-- Text block follows --

The home screen also gets a range of new content — such as box scores for games that just ended and announcements about when your team will play next.
There’s also more trending video from providers like USA Today, along with movie trailers and some world news.
I hope the content comes to include local news and more ways to vary content flashed on the home screen, but for now it seems to be a smattering of national and international news headlines. Trending topics can share video or a quick snippet of text on the topic.
This feature will get even more interesting as Amazon becomes more contextually aware and personalized to serve up intelligent query ideas.
Alexa is learning how to suggest skills based on how relevant they are to your question — without you needing to say the name of a skill for it to launch. This means you can say “Alexa, help me book a handyman,” instead of “Alexa, launch HomeAway.”
When Alexa recommends skills, visual skills are not yet prioritized, but the Best on Screen choice sits atop the smattering of Alexa skills that appear on screen when you say: “Alexa, show me skills.”
The second-generation Echo Show comes with many additions to its video offerings, and that’s by necessity. About two months after the first generation Echo Show came out and lost its ability to play YouTube videos due to a public spat about listing Nest products on Amazon’s online marketplace.

-- Text block concluded --
-- Data extracts follows --

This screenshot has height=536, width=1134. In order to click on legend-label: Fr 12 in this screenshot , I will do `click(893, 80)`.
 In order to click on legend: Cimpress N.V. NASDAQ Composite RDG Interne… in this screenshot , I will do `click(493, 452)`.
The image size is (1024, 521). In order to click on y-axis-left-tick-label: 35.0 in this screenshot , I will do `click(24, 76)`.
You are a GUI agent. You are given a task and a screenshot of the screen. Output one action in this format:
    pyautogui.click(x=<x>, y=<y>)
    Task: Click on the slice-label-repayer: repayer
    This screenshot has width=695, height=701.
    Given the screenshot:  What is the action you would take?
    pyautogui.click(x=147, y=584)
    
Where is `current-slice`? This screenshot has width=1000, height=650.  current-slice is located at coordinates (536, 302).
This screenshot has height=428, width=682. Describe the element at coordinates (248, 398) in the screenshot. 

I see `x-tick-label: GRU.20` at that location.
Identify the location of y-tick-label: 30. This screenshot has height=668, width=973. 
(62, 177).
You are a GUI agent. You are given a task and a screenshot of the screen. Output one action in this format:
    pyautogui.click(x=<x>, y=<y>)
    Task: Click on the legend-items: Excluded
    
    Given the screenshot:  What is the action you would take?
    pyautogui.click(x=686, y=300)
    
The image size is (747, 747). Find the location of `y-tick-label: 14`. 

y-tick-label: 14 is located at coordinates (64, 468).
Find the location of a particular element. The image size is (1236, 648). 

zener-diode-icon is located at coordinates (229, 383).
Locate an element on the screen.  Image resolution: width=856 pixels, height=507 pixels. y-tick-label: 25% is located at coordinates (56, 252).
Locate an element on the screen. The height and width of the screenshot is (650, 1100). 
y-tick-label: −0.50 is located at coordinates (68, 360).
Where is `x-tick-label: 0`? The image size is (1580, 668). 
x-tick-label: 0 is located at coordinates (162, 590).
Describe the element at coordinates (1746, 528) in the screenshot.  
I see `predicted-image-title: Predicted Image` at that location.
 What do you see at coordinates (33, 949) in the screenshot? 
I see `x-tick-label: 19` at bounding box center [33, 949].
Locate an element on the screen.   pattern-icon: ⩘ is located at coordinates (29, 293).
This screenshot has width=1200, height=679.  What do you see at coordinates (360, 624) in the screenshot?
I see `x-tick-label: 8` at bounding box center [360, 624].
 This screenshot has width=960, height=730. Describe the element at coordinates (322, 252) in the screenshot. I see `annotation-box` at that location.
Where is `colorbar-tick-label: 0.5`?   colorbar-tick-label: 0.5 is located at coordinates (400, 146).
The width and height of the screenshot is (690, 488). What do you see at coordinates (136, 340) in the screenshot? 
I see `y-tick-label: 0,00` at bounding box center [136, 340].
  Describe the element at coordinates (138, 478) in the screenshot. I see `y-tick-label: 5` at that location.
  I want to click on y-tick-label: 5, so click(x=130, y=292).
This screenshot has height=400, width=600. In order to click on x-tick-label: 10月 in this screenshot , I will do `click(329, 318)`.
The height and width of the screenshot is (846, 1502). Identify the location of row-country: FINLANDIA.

-- Data extracts concluded --

- [Work instructions]:
(a) Reproduce the Echo Show passage word for word, starting with "The home screen also" and going on through "intelligent query ideas.".
(b) Pick up the Echo Show passage after its last sentence and keep writing it.
The rows are material of their own and are not part of the Echo Show passage.

- [Answers by task]:
(a)
The home screen also gets a range of new content — such as box scores for games that just ended and announcements about when your team will play next.
There’s also more trending video from providers like USA Today, along with movie trailers and some world news.
I hope the content comes to include local news and more ways to vary content flashed on the home screen, but for now it seems to be a smattering of national and international news headlines. Trending topics can share video or a quick snippet of text on the topic.
This feature will get even more interesting as Amazon becomes more contextually aware and personalized to serve up intelligent query ideas.

(b)
There’s the Fire TV Recast, which uses over-the-air digital signal antenna can pick up about 25 to 30 channels for live TV anywhere. Fire TV Recast will include a DVR and respond to the voice command “Show me my recordings.”
In addition to streaming DVR, the second-generation Echo Show also comes with an improved Amazon Prime Video user interface, which allows you to sort through content by categories or get recommended titles for what to watch next. Prime Video was available on the previous Echo Show, but only really offered you the ability to toggle between titles left to right instead of seeing a grid of several options.
What you see when you come upon this Amazon Prime Video interface matters because it doesn’t just change what people see when they say “Alexa, show me Prime Video,” it also changes the answer to what people see when they say much more generic commands like “Alexa, show me movies” or “Alexa, show me TV shows.”
A similar interface to that for Amazon Prime Video is used for video skills kit users, starting with Hulu and NBC, to give their content a kind of landing page. Hulu and NBC video skills were not made available by the time this review was published.
Alongside the Hulu and NBC partnership and all the other news last month, was news that Alexa will begin to make proactive notifications for users called hunches. These are focused on smart home hunches today such as a reminder if you forget to turn off a light when you go to bed, but hunches for TV shows or content could be amazing and really change the way they think of devices like the Echo Show.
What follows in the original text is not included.